> _Data supplied_
##############################
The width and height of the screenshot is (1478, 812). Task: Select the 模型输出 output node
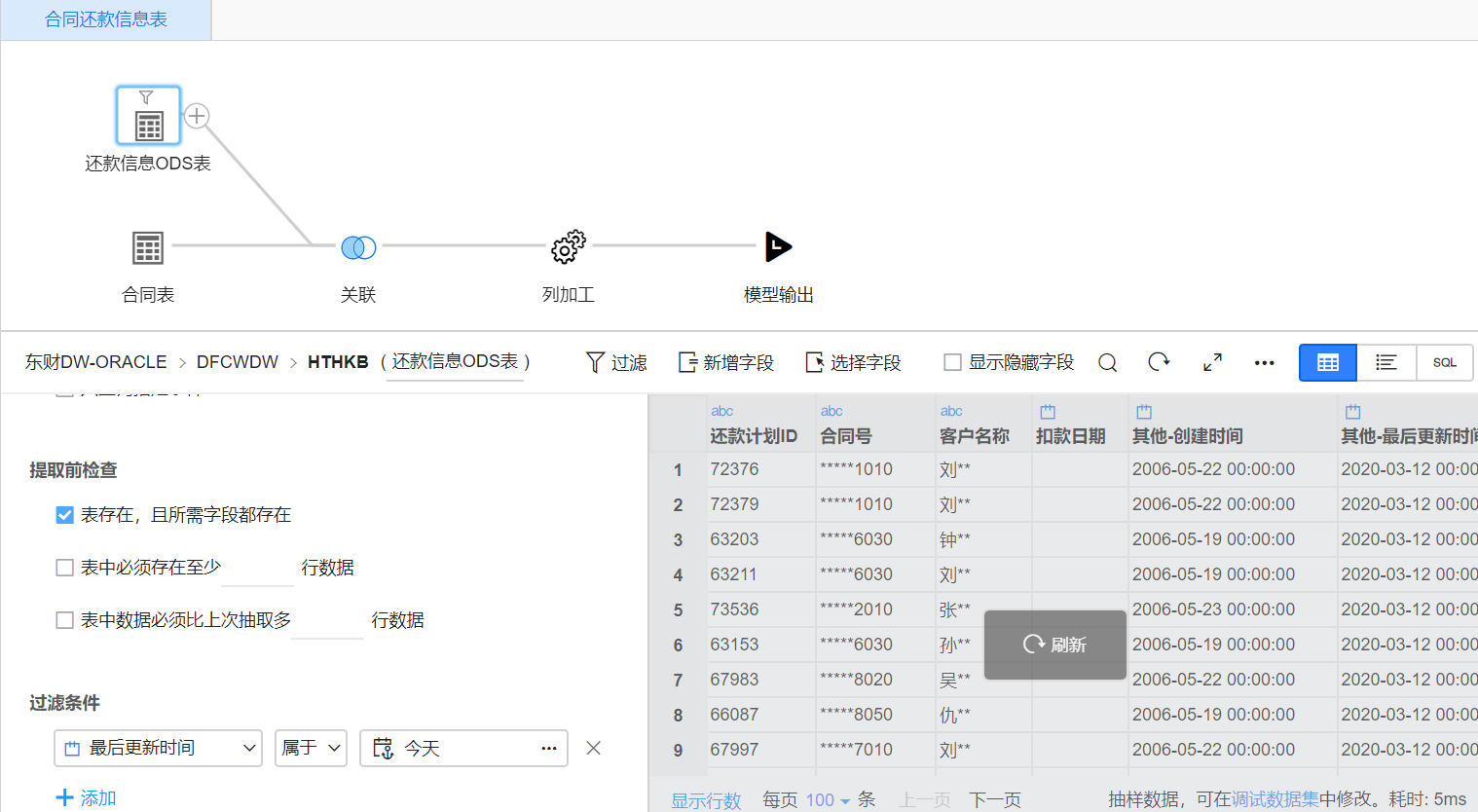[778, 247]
##############################
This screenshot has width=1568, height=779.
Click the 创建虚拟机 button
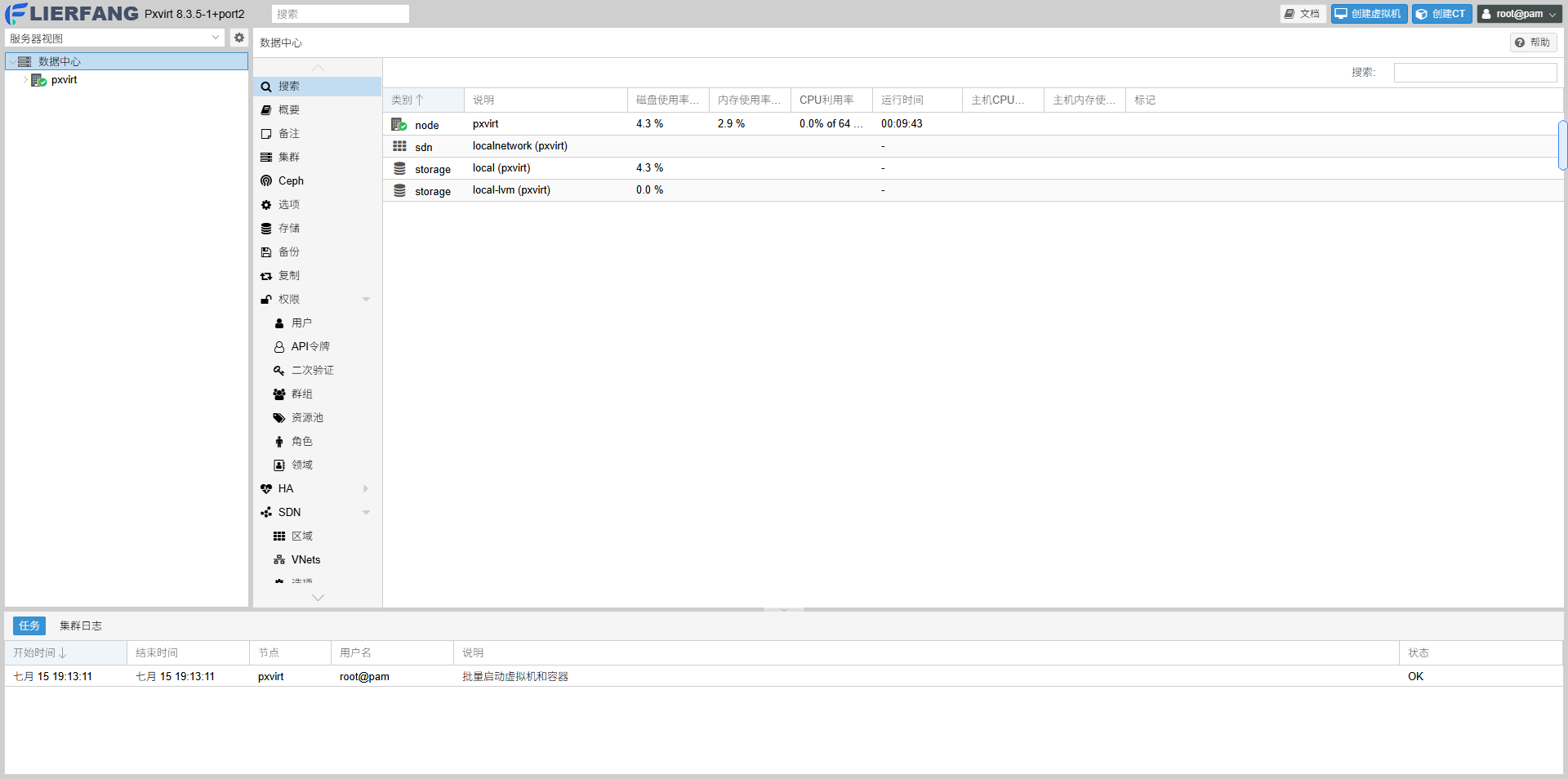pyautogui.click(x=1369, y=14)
##############################
> _Exercise details_
Pick out each line of the listing that contains the string "width" and copy it in full. Case counts when matching.

> _Task answer_
The width and height of the screenshot is (1478, 812). Task: Select the 模型输出 output node
This screenshot has width=1568, height=779.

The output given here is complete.